BEGIN Task input

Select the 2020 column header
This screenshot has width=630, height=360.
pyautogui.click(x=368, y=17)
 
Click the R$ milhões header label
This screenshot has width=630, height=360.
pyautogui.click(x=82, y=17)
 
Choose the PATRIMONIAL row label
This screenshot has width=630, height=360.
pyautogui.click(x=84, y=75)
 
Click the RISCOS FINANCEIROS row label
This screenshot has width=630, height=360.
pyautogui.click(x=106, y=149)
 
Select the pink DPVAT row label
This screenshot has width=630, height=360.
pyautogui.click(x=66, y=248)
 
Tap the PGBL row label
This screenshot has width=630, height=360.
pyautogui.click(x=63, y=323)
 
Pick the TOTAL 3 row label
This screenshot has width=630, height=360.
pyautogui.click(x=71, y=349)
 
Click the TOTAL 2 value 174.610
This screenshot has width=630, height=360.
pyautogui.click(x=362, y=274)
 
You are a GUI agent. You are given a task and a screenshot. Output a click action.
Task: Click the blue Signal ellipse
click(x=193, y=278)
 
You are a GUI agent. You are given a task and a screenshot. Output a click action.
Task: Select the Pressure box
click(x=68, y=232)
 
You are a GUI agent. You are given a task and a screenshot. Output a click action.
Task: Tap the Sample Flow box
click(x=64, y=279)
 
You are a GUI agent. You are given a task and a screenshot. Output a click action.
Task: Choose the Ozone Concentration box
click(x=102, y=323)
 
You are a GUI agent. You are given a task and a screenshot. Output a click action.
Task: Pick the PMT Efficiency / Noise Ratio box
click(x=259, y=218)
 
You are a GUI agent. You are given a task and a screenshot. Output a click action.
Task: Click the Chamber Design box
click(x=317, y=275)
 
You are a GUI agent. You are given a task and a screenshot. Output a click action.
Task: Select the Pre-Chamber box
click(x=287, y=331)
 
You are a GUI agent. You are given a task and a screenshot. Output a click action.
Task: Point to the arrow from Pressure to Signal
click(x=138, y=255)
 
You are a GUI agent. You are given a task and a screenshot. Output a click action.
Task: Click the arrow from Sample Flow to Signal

END Task input

Rewrite the rows above, replacing each "box" with "rectangle" and leaving everything else unchanged.

Select the 2020 column header
This screenshot has width=630, height=360.
pyautogui.click(x=368, y=17)
 
Click the R$ milhões header label
This screenshot has width=630, height=360.
pyautogui.click(x=82, y=17)
 
Choose the PATRIMONIAL row label
This screenshot has width=630, height=360.
pyautogui.click(x=84, y=75)
 
Click the RISCOS FINANCEIROS row label
This screenshot has width=630, height=360.
pyautogui.click(x=106, y=149)
 
Select the pink DPVAT row label
This screenshot has width=630, height=360.
pyautogui.click(x=66, y=248)
 
Tap the PGBL row label
This screenshot has width=630, height=360.
pyautogui.click(x=63, y=323)
 
Pick the TOTAL 3 row label
This screenshot has width=630, height=360.
pyautogui.click(x=71, y=349)
 
Click the TOTAL 2 value 174.610
This screenshot has width=630, height=360.
pyautogui.click(x=362, y=274)
 
You are a GUI agent. You are given a task and a screenshot. Output a click action.
Task: Click the blue Signal ellipse
click(x=193, y=278)
 
You are a GUI agent. You are given a task and a screenshot. Output a click action.
Task: Select the Pressure rectangle
click(x=68, y=232)
 
You are a GUI agent. You are given a task and a screenshot. Output a click action.
Task: Tap the Sample Flow rectangle
click(x=64, y=279)
 
You are a GUI agent. You are given a task and a screenshot. Output a click action.
Task: Choose the Ozone Concentration rectangle
click(x=102, y=323)
 
You are a GUI agent. You are given a task and a screenshot. Output a click action.
Task: Pick the PMT Efficiency / Noise Ratio rectangle
click(x=259, y=218)
 
You are a GUI agent. You are given a task and a screenshot. Output a click action.
Task: Click the Chamber Design rectangle
click(x=317, y=275)
 
You are a GUI agent. You are given a task and a screenshot. Output a click action.
Task: Select the Pre-Chamber rectangle
click(x=287, y=331)
 
You are a GUI agent. You are given a task and a screenshot. Output a click action.
Task: Point to the arrow from Pressure to Signal
click(x=138, y=255)
 
You are a GUI agent. You are given a task and a screenshot. Output a click action.
Task: Click the arrow from Sample Flow to Signal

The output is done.